Jeremiah Scahill, US journalist and activist, on the left; he wrote that “to pretend that Gabbard somehow puts US security at greater risk than was potentially the case after 9/11 or during the long bloody history of US intervention and the resulting blowback is a lot of hype and hysteria.”
But Gabbard has often shared conspiracy theories, including shortly after Russia invaded Ukraine claiming that there were “25+ US-based biolabs in Ukraine that, if destroyed, could release & spread deadly pathogens to the US/world.” In fact, US programs dating back to the 1990s have been directed at better protecting labs that focus on infectious disease movements.
The day after Russia invaded Ukraine, he met with Kyiv in the country’s top defense government, Gabbard. he said“It is time to put aside geopolitics and embrace the spirit of God, reverence and love; for the people of Ukraine coming to the agreement, Ukraine will be a neutral country.”
And he has repeatedly criticized dictators, including Assad, suggesting that reports of 2013 and 2017 chemical weapons attacks were false, and asking the US to “join hands” with Moscow following its 2015 intervention in Syria.
Democrats and Republicans have openly questioned whether or not the establishment poses a threat to national security.
“I fear what would happen to countless numbers of Americans if someone as reckless, inexperienced, and totally untrustworthy as Gabbard were the DNI.” he wrote Adam Kinzinger, a former congressman who managed foreign affairs with Gabbard in 2018, testified with Caesar.
A person close to the intelligence community said there are continuing concerns about Gabbard’s contacts in the Middle East, echoing her controversial 2017 meeting with Assad — an encounter that Gabbard insisted she does not regret.
Those contacts may be explored during Senate confirmation hearings as early as next year, the person said.
Gabbard was briefly placed on the Transportation Administration’s security register for travel and foreign visitor accounts, CNN reported last month, but it has since been removed.
He doesn’t have an argument for intelligence, even though the native of Hawaii served in the Army National Guard for more than two decades and served in Iraq and Kuwait.

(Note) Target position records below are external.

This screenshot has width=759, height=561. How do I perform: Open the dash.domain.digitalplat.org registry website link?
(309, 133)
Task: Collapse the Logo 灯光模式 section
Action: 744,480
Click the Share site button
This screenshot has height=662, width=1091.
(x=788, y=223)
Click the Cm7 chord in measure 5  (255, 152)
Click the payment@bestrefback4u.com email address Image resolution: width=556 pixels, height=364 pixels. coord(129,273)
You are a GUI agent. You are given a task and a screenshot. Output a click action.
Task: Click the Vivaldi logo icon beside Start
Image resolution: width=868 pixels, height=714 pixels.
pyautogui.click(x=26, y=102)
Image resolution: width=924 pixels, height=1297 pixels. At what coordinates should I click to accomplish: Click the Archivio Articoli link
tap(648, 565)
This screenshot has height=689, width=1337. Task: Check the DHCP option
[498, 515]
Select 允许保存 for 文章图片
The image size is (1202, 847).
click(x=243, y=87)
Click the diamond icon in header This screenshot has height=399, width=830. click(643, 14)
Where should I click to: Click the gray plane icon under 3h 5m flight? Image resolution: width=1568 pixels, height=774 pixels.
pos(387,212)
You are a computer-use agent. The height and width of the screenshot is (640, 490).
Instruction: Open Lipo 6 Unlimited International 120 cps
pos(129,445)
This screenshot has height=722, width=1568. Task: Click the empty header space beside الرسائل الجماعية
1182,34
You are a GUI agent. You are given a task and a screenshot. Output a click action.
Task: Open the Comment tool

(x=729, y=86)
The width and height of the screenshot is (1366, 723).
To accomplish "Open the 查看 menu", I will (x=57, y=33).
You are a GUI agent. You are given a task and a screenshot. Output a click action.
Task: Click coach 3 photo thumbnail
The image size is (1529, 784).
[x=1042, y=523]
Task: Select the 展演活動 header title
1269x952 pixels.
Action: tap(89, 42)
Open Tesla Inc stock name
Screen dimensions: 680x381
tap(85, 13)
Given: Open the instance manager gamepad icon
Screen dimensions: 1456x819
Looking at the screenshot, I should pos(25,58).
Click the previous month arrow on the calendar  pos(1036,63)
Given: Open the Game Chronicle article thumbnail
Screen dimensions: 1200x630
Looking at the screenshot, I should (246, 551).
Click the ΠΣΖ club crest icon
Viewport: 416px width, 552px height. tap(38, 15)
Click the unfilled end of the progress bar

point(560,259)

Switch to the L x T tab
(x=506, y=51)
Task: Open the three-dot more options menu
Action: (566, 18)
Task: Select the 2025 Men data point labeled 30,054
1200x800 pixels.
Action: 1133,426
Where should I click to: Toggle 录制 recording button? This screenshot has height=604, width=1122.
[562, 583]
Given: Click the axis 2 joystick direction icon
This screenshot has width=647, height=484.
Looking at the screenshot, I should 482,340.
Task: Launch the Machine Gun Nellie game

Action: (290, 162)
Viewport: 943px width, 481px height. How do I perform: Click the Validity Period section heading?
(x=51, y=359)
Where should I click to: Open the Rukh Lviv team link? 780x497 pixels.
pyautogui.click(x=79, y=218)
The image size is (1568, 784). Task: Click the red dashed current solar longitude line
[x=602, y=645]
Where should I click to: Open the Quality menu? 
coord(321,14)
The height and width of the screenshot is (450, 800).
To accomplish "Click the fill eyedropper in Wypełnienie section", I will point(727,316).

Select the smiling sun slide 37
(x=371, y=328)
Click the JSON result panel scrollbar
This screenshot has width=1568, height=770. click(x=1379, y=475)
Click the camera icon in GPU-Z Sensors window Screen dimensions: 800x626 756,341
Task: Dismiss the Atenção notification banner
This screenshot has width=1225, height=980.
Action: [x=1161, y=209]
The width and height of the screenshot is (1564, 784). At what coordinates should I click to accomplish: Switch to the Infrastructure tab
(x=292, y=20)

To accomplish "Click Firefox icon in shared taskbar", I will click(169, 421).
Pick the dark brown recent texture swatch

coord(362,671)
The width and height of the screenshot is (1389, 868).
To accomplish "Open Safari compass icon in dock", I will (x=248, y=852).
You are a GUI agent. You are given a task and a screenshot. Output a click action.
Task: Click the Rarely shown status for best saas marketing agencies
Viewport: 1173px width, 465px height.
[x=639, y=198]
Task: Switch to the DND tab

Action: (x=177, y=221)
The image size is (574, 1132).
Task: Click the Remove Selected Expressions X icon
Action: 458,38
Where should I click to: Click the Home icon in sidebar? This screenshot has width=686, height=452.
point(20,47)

There are also concerns that his choice could affect intelligence sharing between US foreign allies, including the tightly knit Five Eyes intelligence group, which includes the US, Canada, the UK, Australia and New Zealand, as well as Nato and its allies in Japan and South Korea. .
“A lot of intelligence, at least on the part of the human collector, is from our partners,” said John Sipher, former deputy director of the CIA’s Russian operations, noting that cooperation is usually informal, “personality-based and trust-based.”
“It’s not going to be really difficult [information] to a place that would become more partisan and less professional … his kind: ‘Hey, it’s sensible that we want to go into the past of the CIA, because it could do us harm if it becomes public … It’s fair. don’t do it this time.”